-- Begin Records provided --

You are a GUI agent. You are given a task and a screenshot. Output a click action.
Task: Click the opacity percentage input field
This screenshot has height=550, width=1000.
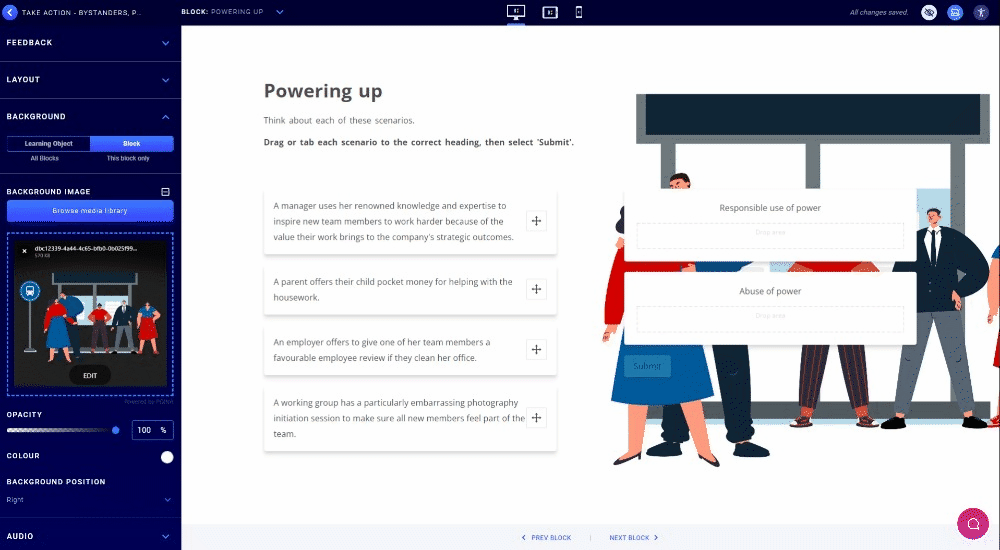click(x=146, y=430)
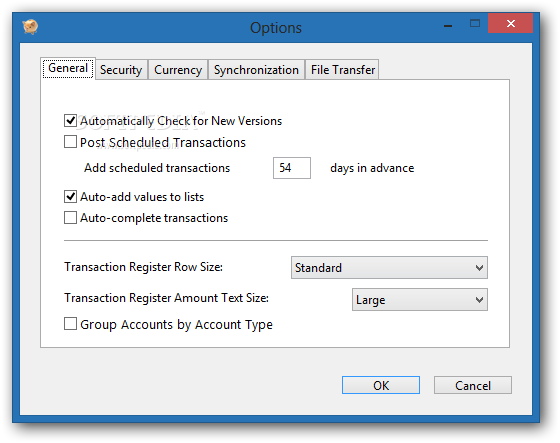Open the Transaction Register Row Size dropdown
Viewport: 560px width, 443px height.
point(389,268)
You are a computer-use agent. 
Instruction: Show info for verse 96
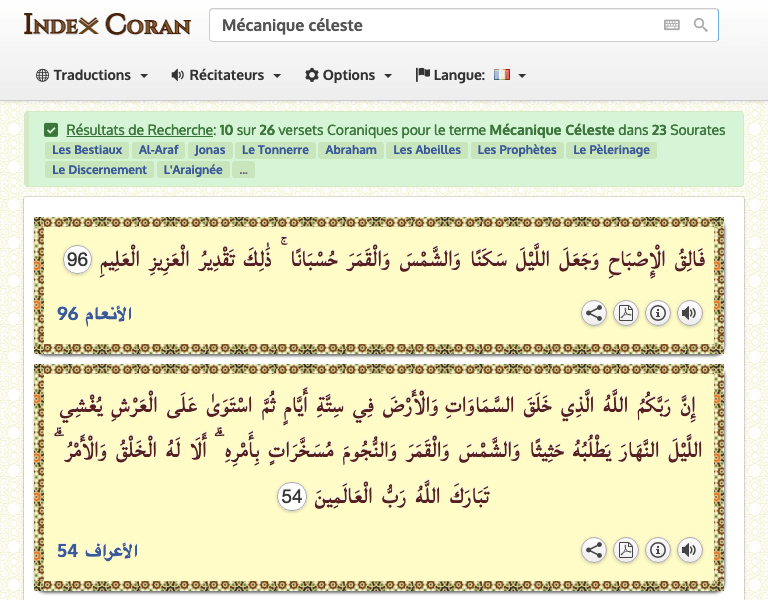tap(658, 313)
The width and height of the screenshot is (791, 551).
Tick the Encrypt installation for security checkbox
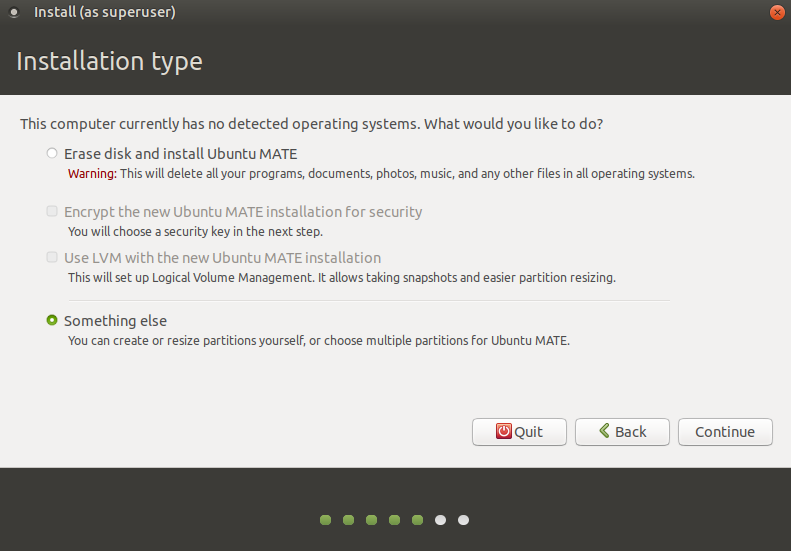(52, 211)
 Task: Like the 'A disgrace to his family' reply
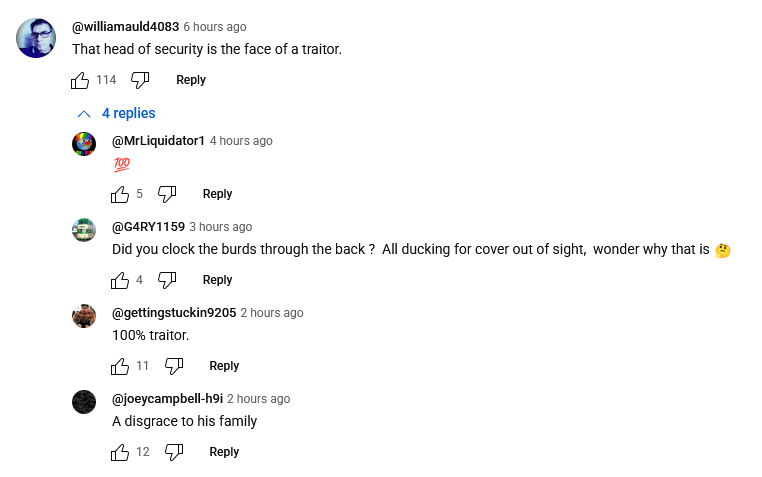click(x=120, y=452)
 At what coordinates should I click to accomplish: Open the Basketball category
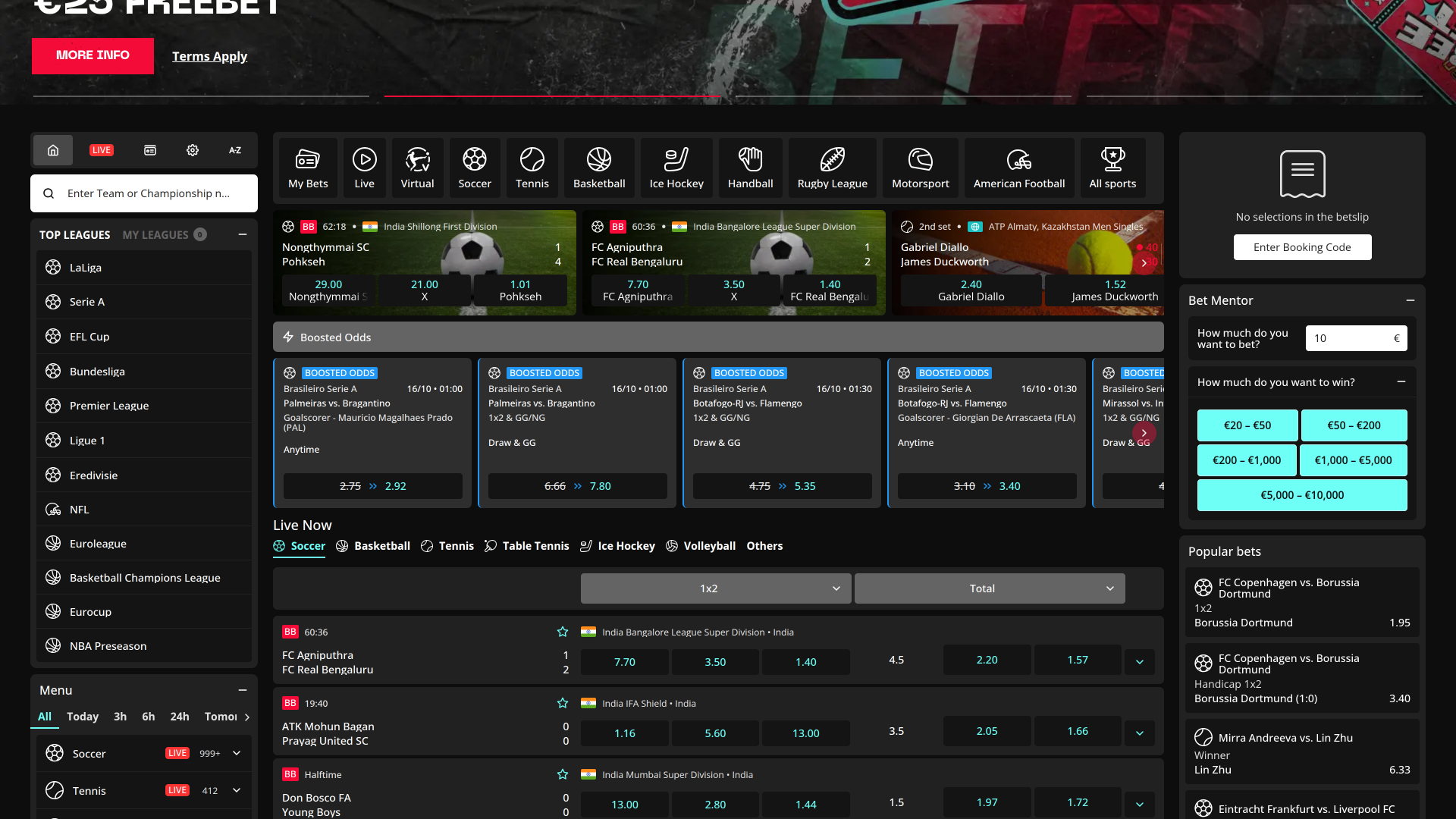(598, 167)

-- End Records provided --

## Problem to solve
Render every line of the material above as a numbered list, omitting blank lines and leaving out the pictures.

## Right answer
1. You are a GUI agent. You are given a task and a screenshot. Output a click action.
2. Task: Click the opacity percentage input field
3. This screenshot has height=550, width=1000.
4. click(x=146, y=430)
5. Open the Transaction Register Row Size dropdown
6. Viewport: 560px width, 443px height.
7. point(389,268)
8. You are a computer-use agent. 
9. Instruction: Show info for verse 96
10. tap(658, 313)
11. The width and height of the screenshot is (791, 551).
12. Tick the Encrypt installation for security checkbox
13. (52, 211)
14.  Task: Like the 'A disgrace to his family' reply
15. click(x=120, y=452)
16.  At what coordinates should I click to accomplish: Open the Basketball category
17. (598, 167)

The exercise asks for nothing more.